Stats: Approximating a binomial with a normal distribution

Amcote
Messages
16
Reaction score
0

Homework Statement


A multiple choice test consists of a series of questions, each with four possible answers.

How many questions are needed in order to be 99% confident that a student who guesses blindly at each question scores no more than 35% on the test?

Homework Equations



So I know that this is a binomial setting with p=0.25 and 'n' is what we are trying to solve for.
for binomial, μ=n*p, σ=sqrt(n*p(1-p))
P(B(n,0.25)≤0.35*n)=0.99
And because of the binomial setting, we must use a correction factor, in this case '+0.5'
Z= (x - μ)/σ

The Attempt at a Solution



First I should say I know the answer is suppose to be n≥92

So how I start this problem is I use the standardizing formula

Z= (x - μ)/σ

which in this case would be

Z= (0.35*n + 0.5 - n*0.25)/(sqrt(n*0.25*0.75)

This simplifies to

Z=(0.1*n + 0.5)/(sqrt(n)*sqrt(0.1875))

I think what I have done so far is correct. But where I get confused is finding a value for Z,

I thought what I have to do is something like :

P(B(n,0.25)≤0.35*n)=Φ((0.1*n + 0.5)/(sqrt(n)*sqrt(0.1875))) = 0.99

so, Φ((0.1*n + 0.5)/(sqrt(n)*sqrt(0.1875))) = 0.99

look up 0.01 on the table which gives me Φ(2.33)=Φ((0.1*n + 0.5)/(sqrt(n)*sqrt(0.1875)))

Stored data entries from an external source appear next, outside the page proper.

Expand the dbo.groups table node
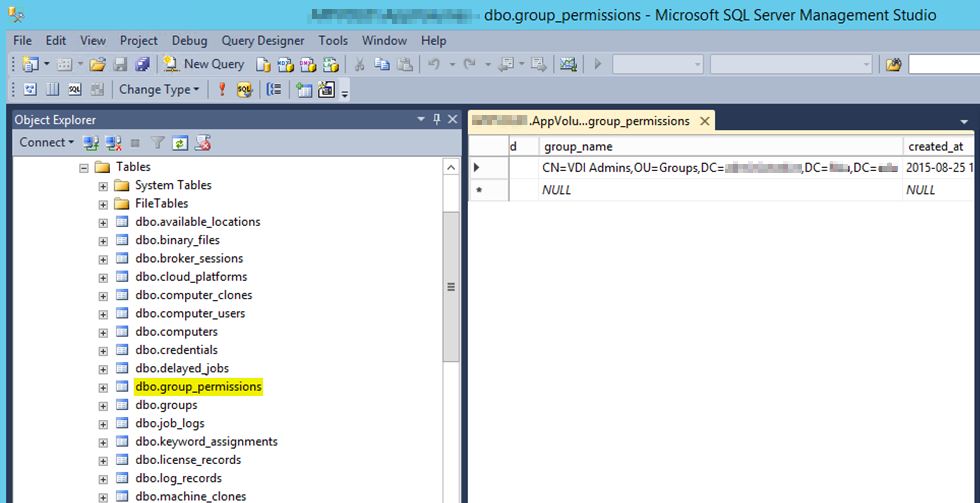 tap(103, 405)
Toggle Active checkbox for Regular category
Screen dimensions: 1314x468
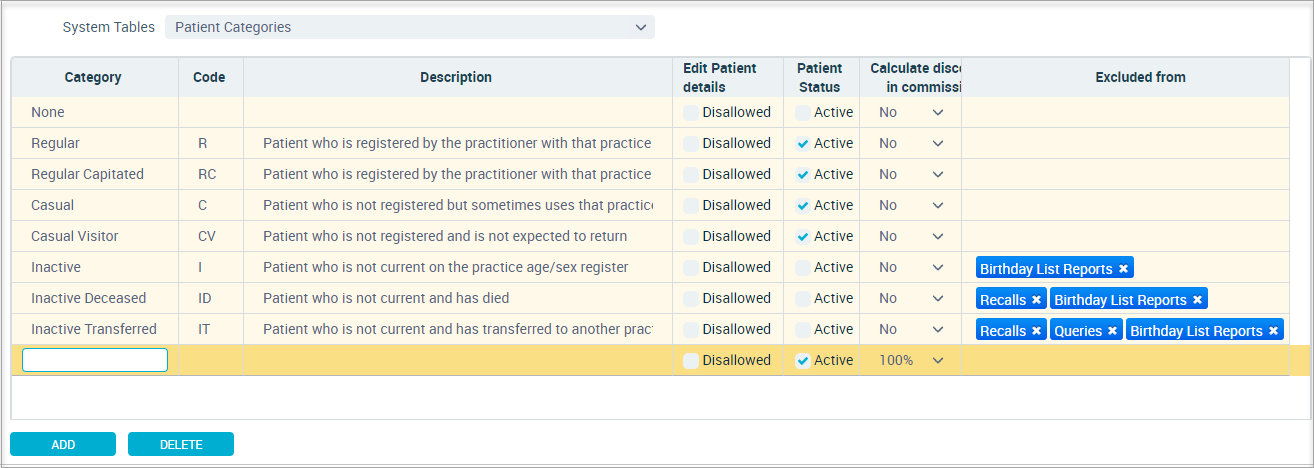coord(803,143)
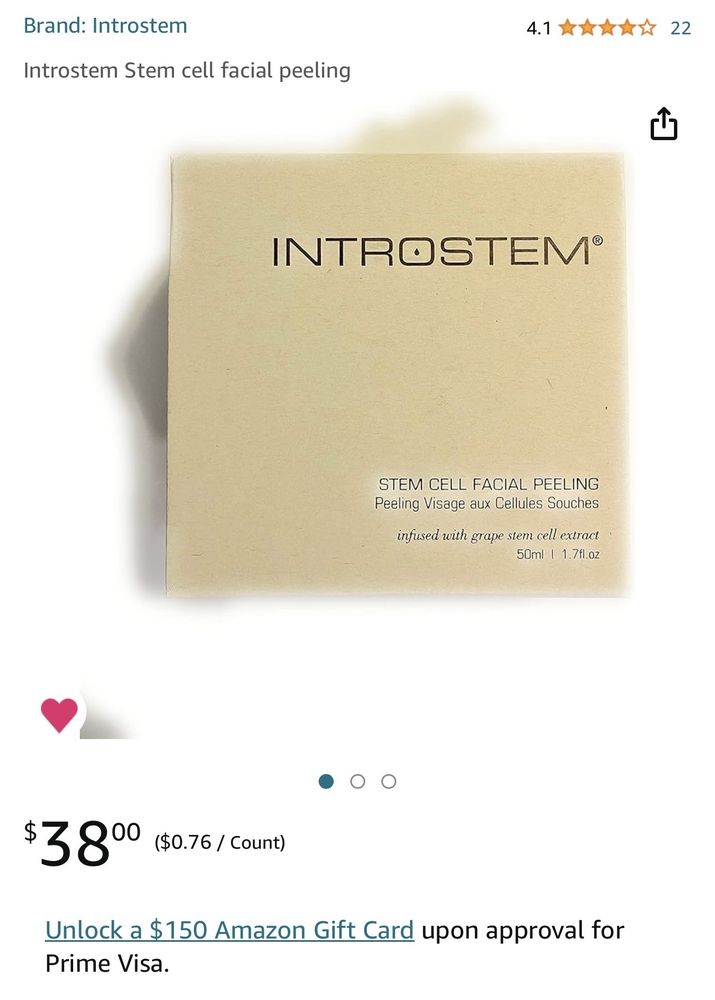715x1000 pixels.
Task: Click the 4.1 rating number
Action: pos(538,28)
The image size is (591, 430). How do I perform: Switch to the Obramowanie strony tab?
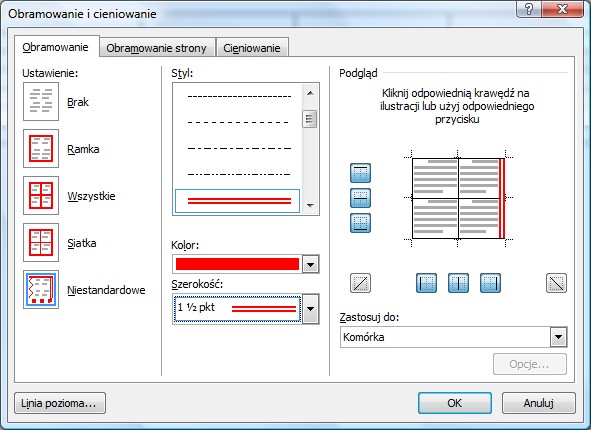click(x=156, y=48)
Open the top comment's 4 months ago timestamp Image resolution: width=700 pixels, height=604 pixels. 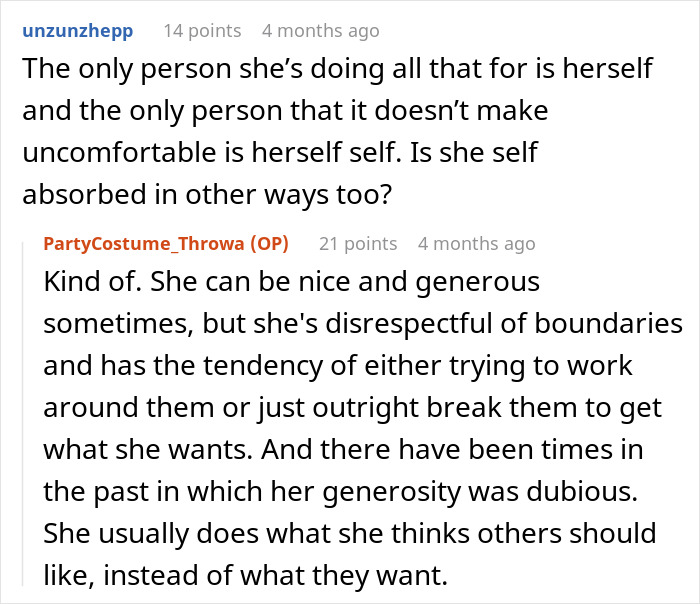click(321, 31)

and so I should be able to set those equal and solve for n:

2.33 = ((0.1*n + 0.5)/(sqrt(n)*sqrt(0.1875))

When I solve for n I get a quadratic formula but neither answers I get is the correct answer.

Any help would be appreciated.

Thanks!
 
Last edited:
Physics news on Phys.org
Amcote said:

Homework Statement


A multiple choice test consists of a series of questions, each with four possible answers.

How many questions are needed in order to be 99% confident that a student who guesses blindly at each question scores no more than 35% on the test?

Homework Equations



So I know that this is a binomial setting with p=0.25 and 'n' is what we are trying to solve for.
for binomial, μ=n*p, σ=sqrt(n*p(1-p))
P(B(n,0.25)≥0.35*n)=0.99
And because of the binomial setting, we must use a correction factor, in this case '+0.5'
Z= (x - μ)/σ

The Attempt at a Solution



First I should say I know the answer is suppose to be n≥92

So how I start this problem is I use the standardizing formula

Z= (x - μ)/σ

which in this case would be

Z= (0.35*n + 0.5 - n*0.25)/(sqrt(n*0.25*0.75)

This simplifies to

Z=(0.1*n + 0.5)/(sqrt(n)*sqrt(0.1875))

I think what I have done so far is correct. But where I get confused is finding a value for Z,

I thought what I have to do is something like :

P(B(n,0.25)≤0.35*n)=Φ((0.1*n + 0.5)/(sqrt(n)*sqrt(0.1875))) = 0.99

so, Φ((0.1*n + 0.5)/(sqrt(n)*sqrt(0.1875))) = 0.99

look up 0.01 on the table which gives me Φ(2.33)=Φ((0.1*n + 0.5)/(sqrt(n)*sqrt(0.1875)))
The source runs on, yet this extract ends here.